## Passage provided
-- Opening Marker --
We are three sufferers in the cast room.

There's a little African-American girl about two years old and dressed
in a frilly dress. She is having some sort of shoulder yoke adjusted,
apparently to correct a congenital problem. Her mother sits nearby,
fussing with an infant. There's an African-American woman in her
seventies in a wheelchair getting a new wrist brace. And there's me,
the fifty-four-year-old doctor who broke his leg.

I'll be brief in describing my injury since I've been over this
territory so many times during the last 12 days. Even strangers on the
street will see me with my crutches and ask "what happened." Perhaps
they mean well. Maybe it's just another way of expressing sympathy.
But it gets old real quick.

I was working on the roof of my garage and somehow -- I'll never know
why -- the ladder slipped out from under me. I fell and my left leg
pile-drivered into the concrete driveway. Both leg bones, the fibula
and tibia, were fractured at the ankle. Within seven hours of the
accident I went to surgery to repair the damage with metal plates and
screws [I've reproduced my "before" and "after" x-rays on this page].
-- Closing Marker --
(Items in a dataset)
-- Opening Marker --
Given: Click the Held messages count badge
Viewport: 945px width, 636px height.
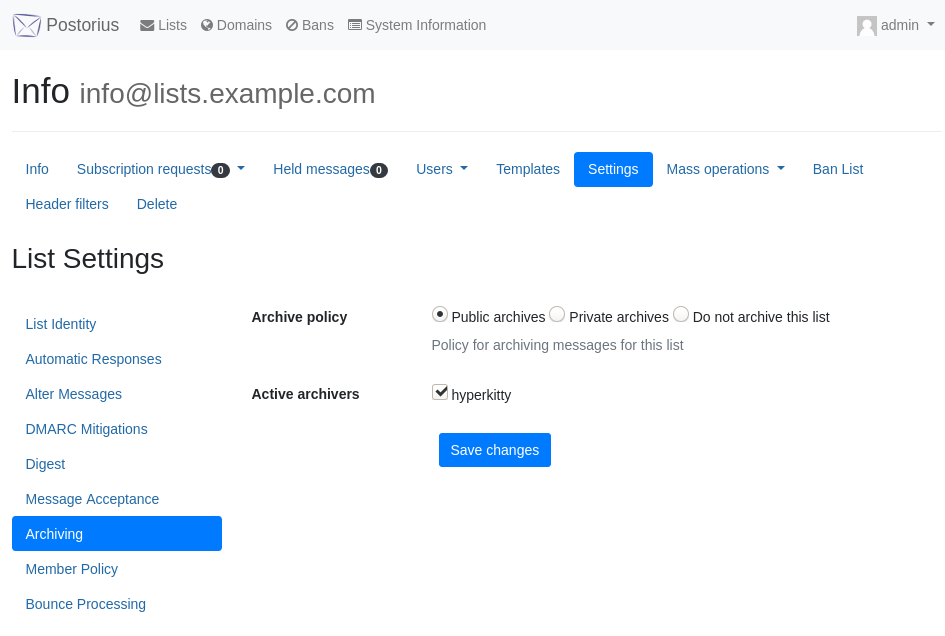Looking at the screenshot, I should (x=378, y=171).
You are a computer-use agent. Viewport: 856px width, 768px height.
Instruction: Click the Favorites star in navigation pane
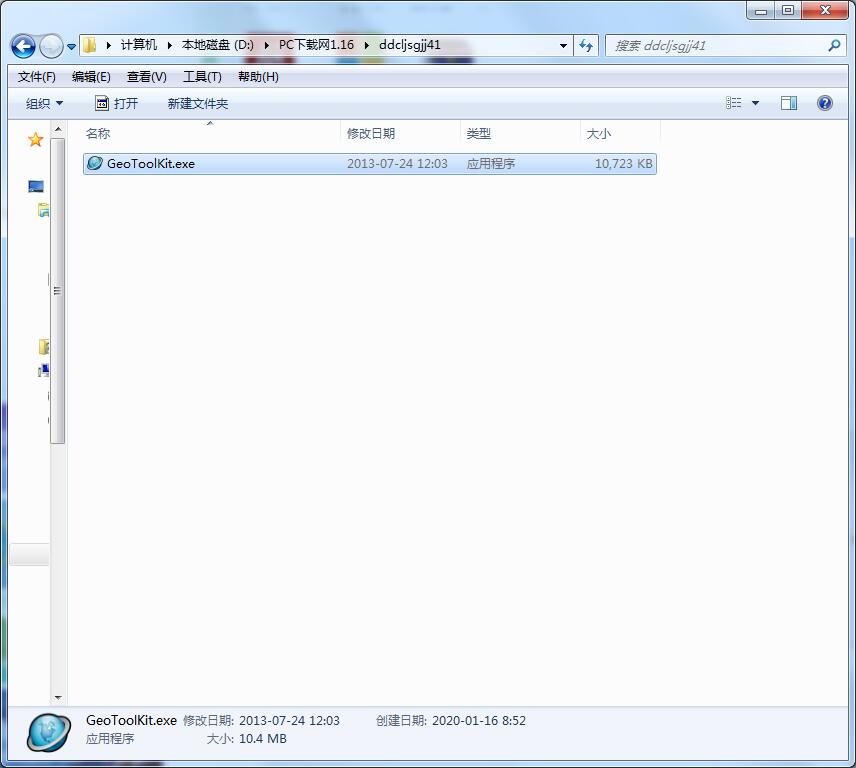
-- Closing Marker --
## Your tasks
a: In the account of the broken leg, which two bones were fractured, and where?
b: Repeat the stretch of the broken-leg account from "I'll be brief" through "on this page].".
c: Write the next part of the account of the broken leg, starting after its final sentence.

## Task answers
a: The fibula and tibia were both fractured at the ankle.

b:
I'll be brief in describing my injury since I've been over this
territory so many times during the last 12 days. Even strangers on the
street will see me with my crutches and ask "what happened." Perhaps
they mean well. Maybe it's just another way of expressing sympathy.
But it gets old real quick.

I was working on the roof of my garage and somehow -- I'll never know
why -- the ladder slipped out from under me. I fell and my left leg
pile-drivered into the concrete driveway. Both leg bones, the fibula
and tibia, were fractured at the ankle. Within seven hours of the
accident I went to surgery to repair the damage with metal plates and
screws [I've reproduced my "before" and "after" x-rays on this page].

c:
The surgery has been successful so far. In perhaps six months I'll be
my old self. In the meantime, the leg is swollen and painful. I am
restricted in my activities. I'm bummed.

An accident will transform a life in less than a second. One minute I
was happily going about my business doing minor home repairs and a
split-second later I was writhing in pain and realizing that I
wouldn't be going on vacation, and that I was probably going to have
to cancel hundreds of patient appointments for the next month (at
least), and that I probably wouldn't be able to exercise for the
foreseeable future. It is the very swiftness with which an accident
happens that causes the sufferer to believe that maybe, if he thinks
about it hard enough, he can change what has happened; that he'll get
a second chance on that ladder and maybe the landing will be softer.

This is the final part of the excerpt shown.